Data provided:
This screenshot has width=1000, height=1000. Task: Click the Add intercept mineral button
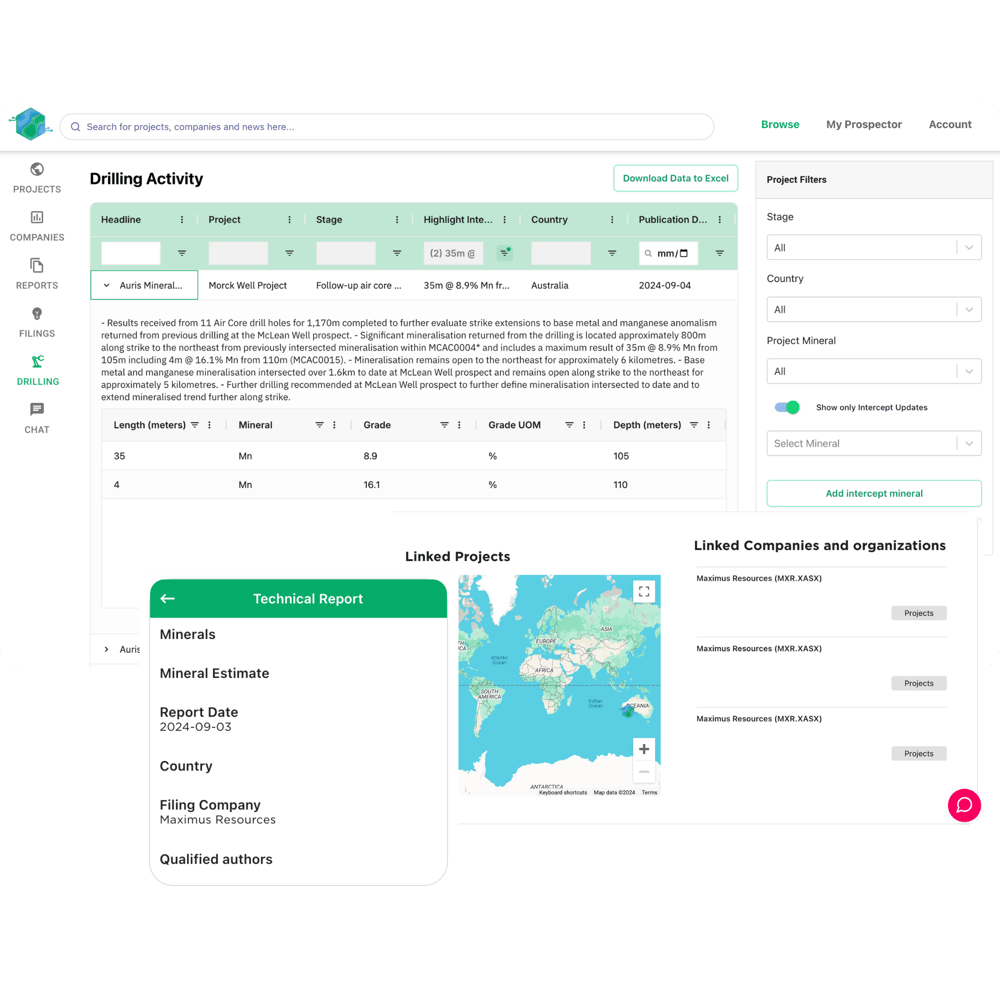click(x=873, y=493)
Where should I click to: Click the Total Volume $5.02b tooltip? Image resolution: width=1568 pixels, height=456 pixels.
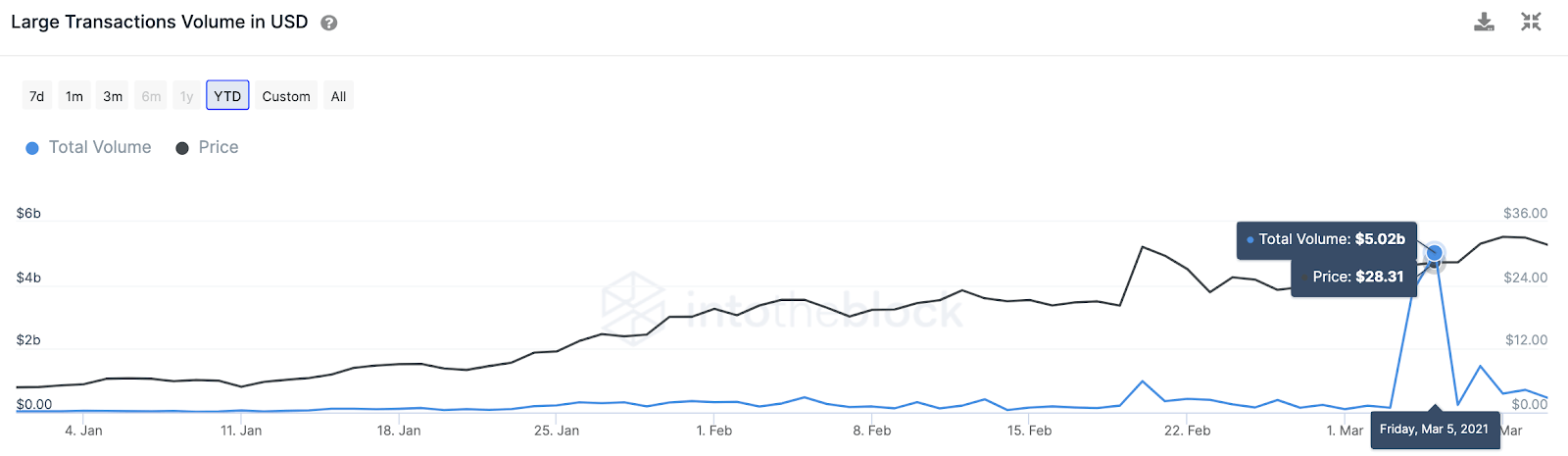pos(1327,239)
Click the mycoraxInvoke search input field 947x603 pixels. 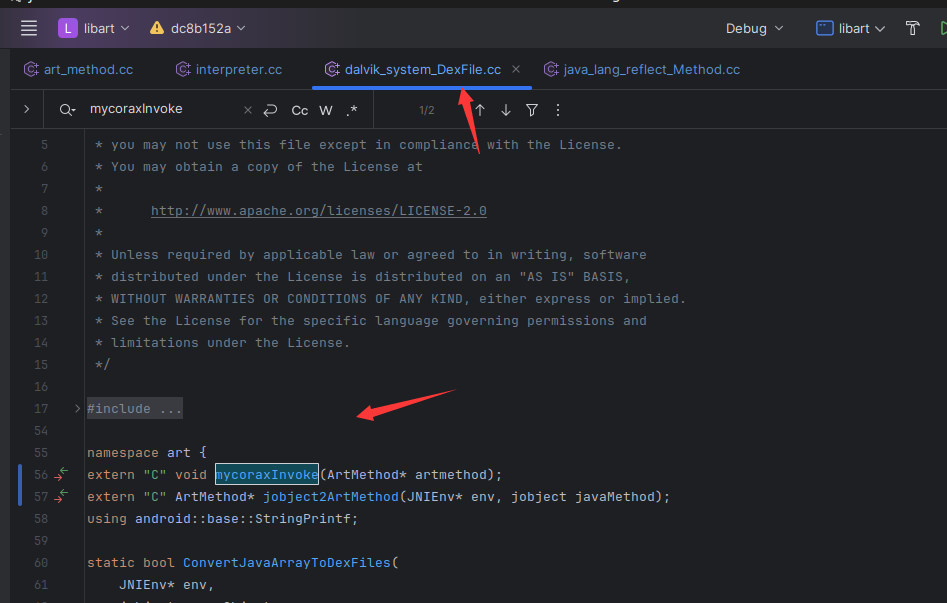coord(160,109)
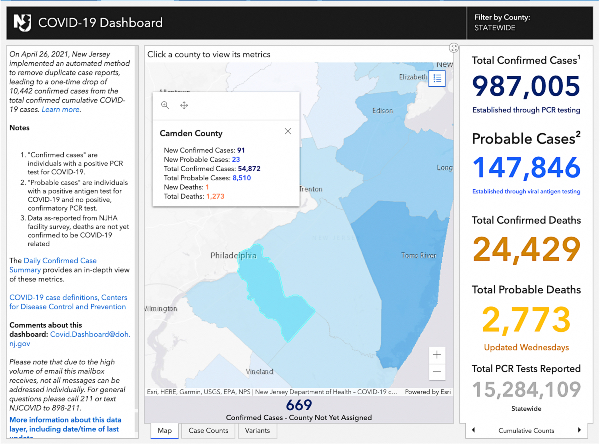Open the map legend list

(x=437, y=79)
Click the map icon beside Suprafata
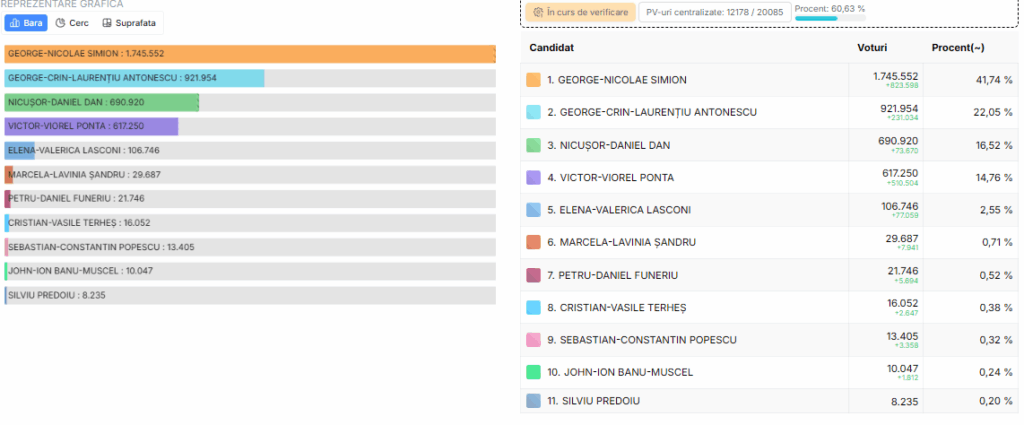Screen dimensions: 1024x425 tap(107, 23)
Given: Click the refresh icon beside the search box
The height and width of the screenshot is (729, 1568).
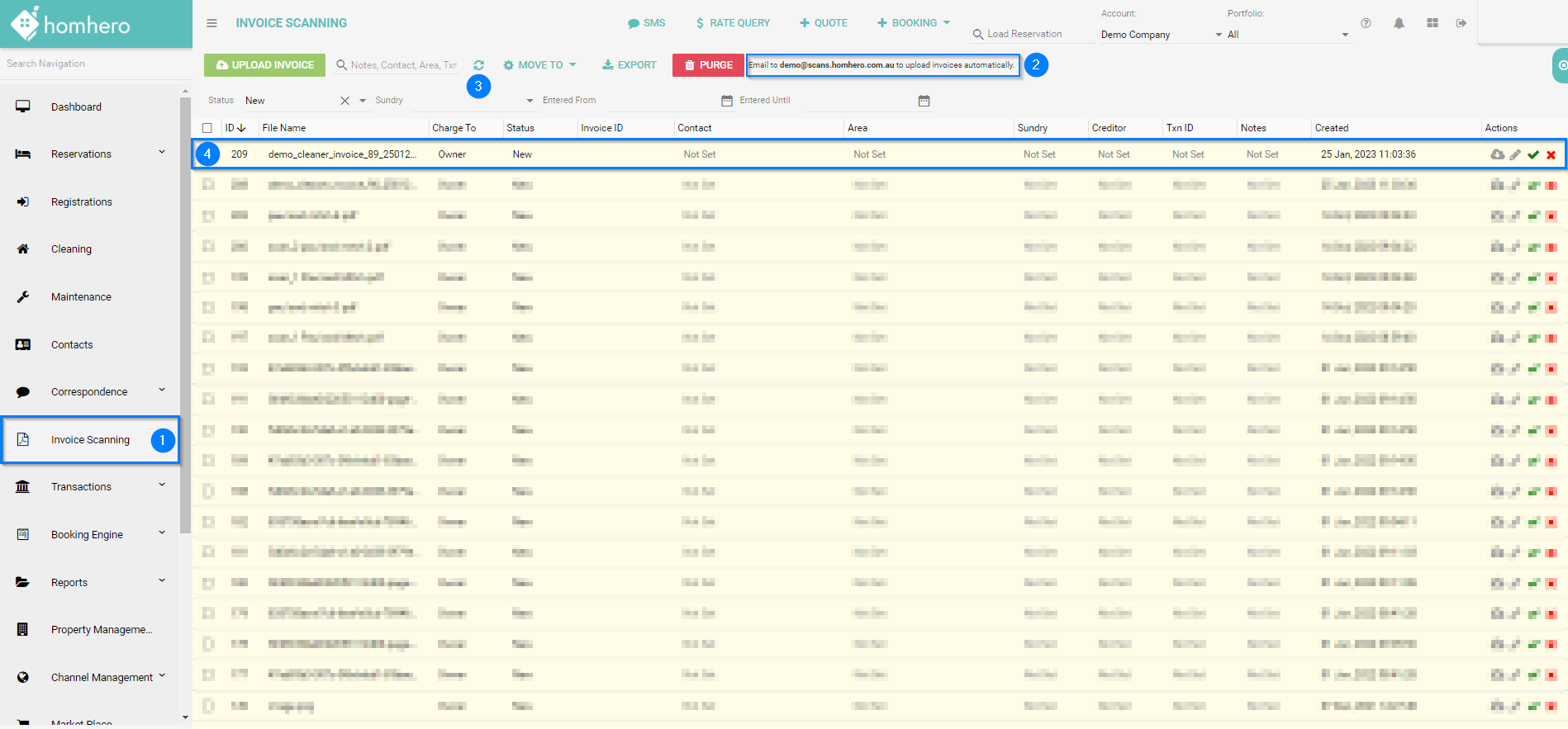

About this task: The lines to be extracted begin at the line containing "Click the map icon beside Suprafata" and continue through the final line of the material above, both ends included. Reproduce them exactly, without the pictures.

Result of this task:
Click the map icon beside Suprafata
Screen dimensions: 1024x425 tap(107, 23)
Given: Click the refresh icon beside the search box
The height and width of the screenshot is (729, 1568).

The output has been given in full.